They now live in New York, and at home actor chat is verboten. Weisz says: “We understand what the job entails. There’s a mutual understanding; you don’t have to explain yourself.”

However, they might at least agree that they have had a pretty good six months: Skyfall is now the most successful Bond movie of all time, and now Oz The Great and Powerful marks a turning point for Weisz. In this Disney prequel to L Frank Baum’s 1900 novel The Wonderful Wizard of Oz (and the classic 1939 movie starring Judy Garland), she plays her first widescreen villainess, the Wicked Witch of the East, Evanora, who shoots fireballs between the palms of her hands and can fly, which sounds awesome to anyone who isn’t related to Rachel Weisz: “I tried to tell my son I could fly, but he just wasn’t 
impressed. He’s like, ‘Yeah, whatever. You’re flying.’”

An Oscar-winner (best supporting actress for her extraordinary turn in The Constant Gardener) surely deserves more respect, but Weisz is remorselessly self-deprecating in interviews. Her last film, Deep Blue Sea, closed the London film festival and earned her rave reviews, but she prefers to note that hardly anyone else went to see Terrence Davies’ yearning melodrama.

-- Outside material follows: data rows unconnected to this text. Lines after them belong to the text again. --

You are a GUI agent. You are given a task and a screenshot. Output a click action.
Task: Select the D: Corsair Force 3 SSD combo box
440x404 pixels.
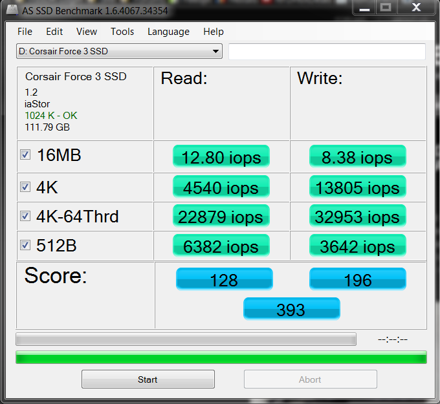(113, 52)
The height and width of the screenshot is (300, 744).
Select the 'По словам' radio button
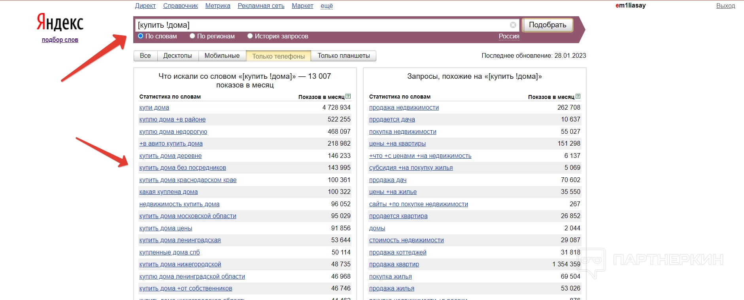pos(140,36)
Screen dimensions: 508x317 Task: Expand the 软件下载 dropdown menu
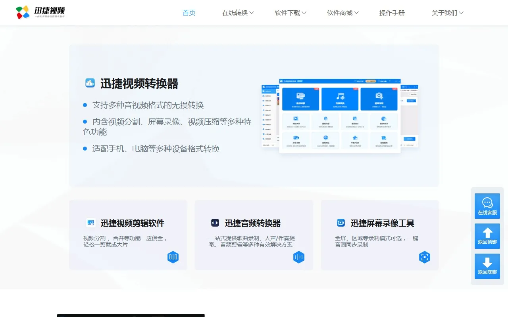pyautogui.click(x=290, y=13)
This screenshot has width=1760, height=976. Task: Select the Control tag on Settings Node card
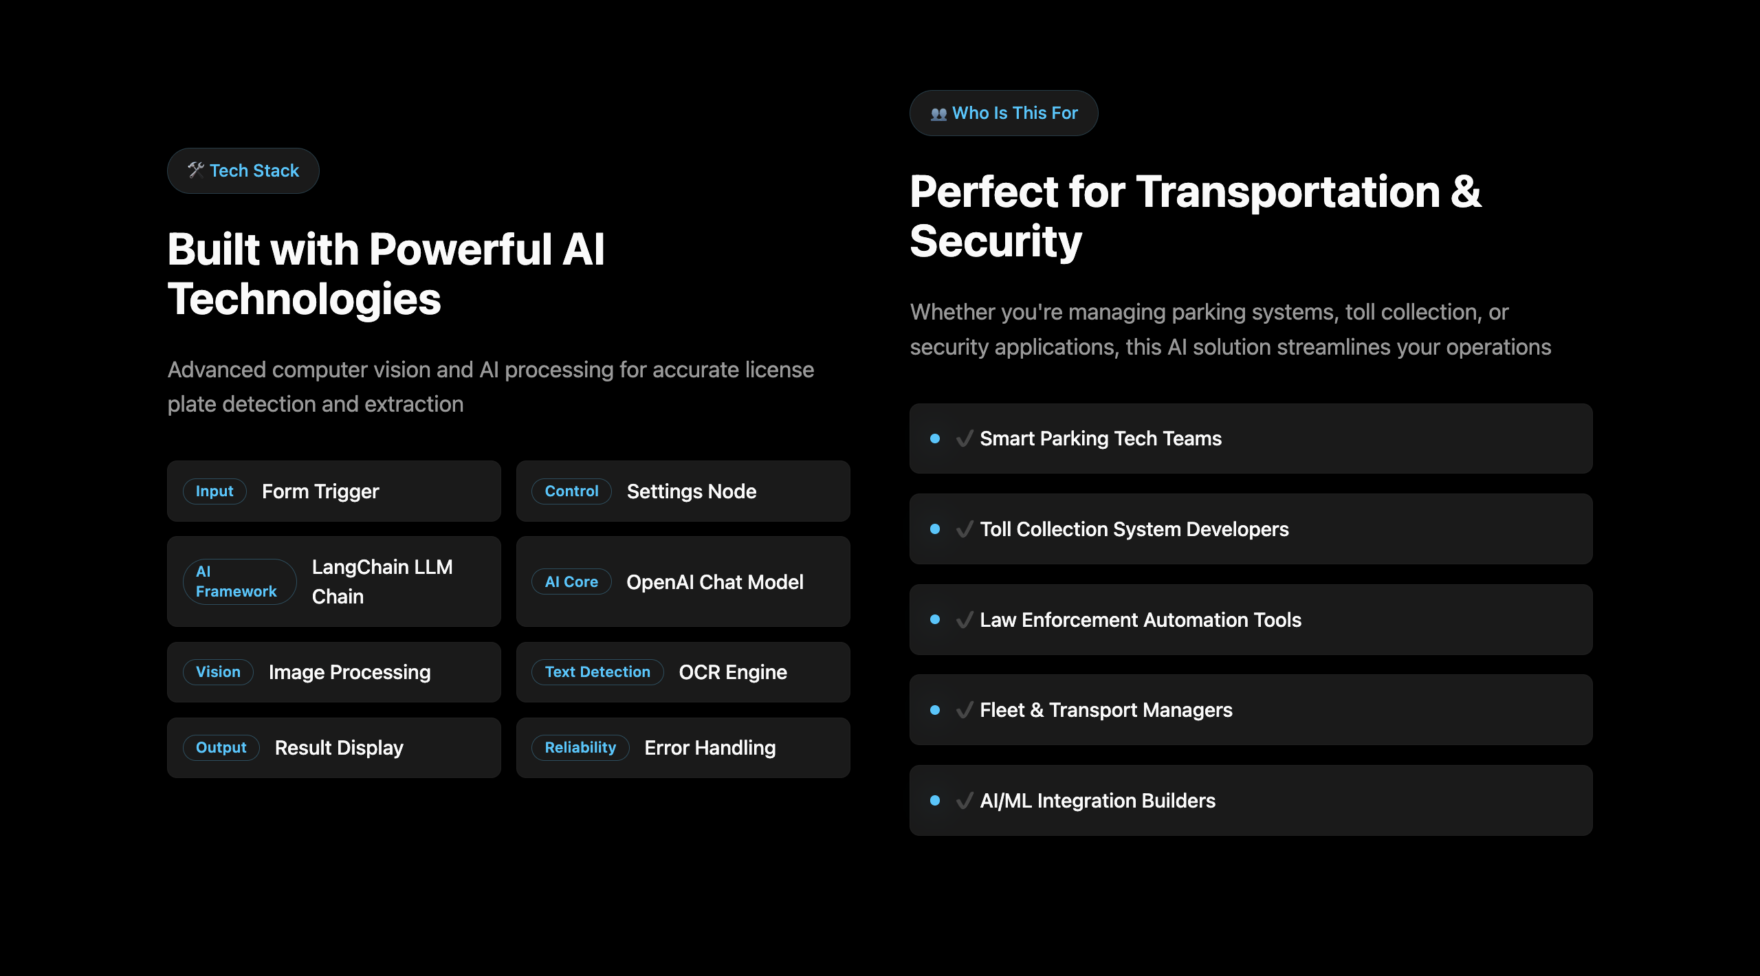[x=571, y=491]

“The only movie I’ve made that really a lot of people have seen is The Mummy,” she says cheerfully. “I meet teenagers who tell me they grew up on it.”

To learn more about Weisz, you could consult IMDb, but she’d rather you didn’t, because below a potted biography are some choice quotes from less cautious times. At one point in her 20-year career, for instance, she apparently confided: “People find out I’m an actress and I see that ‘whore’ look flicker across their eyes.”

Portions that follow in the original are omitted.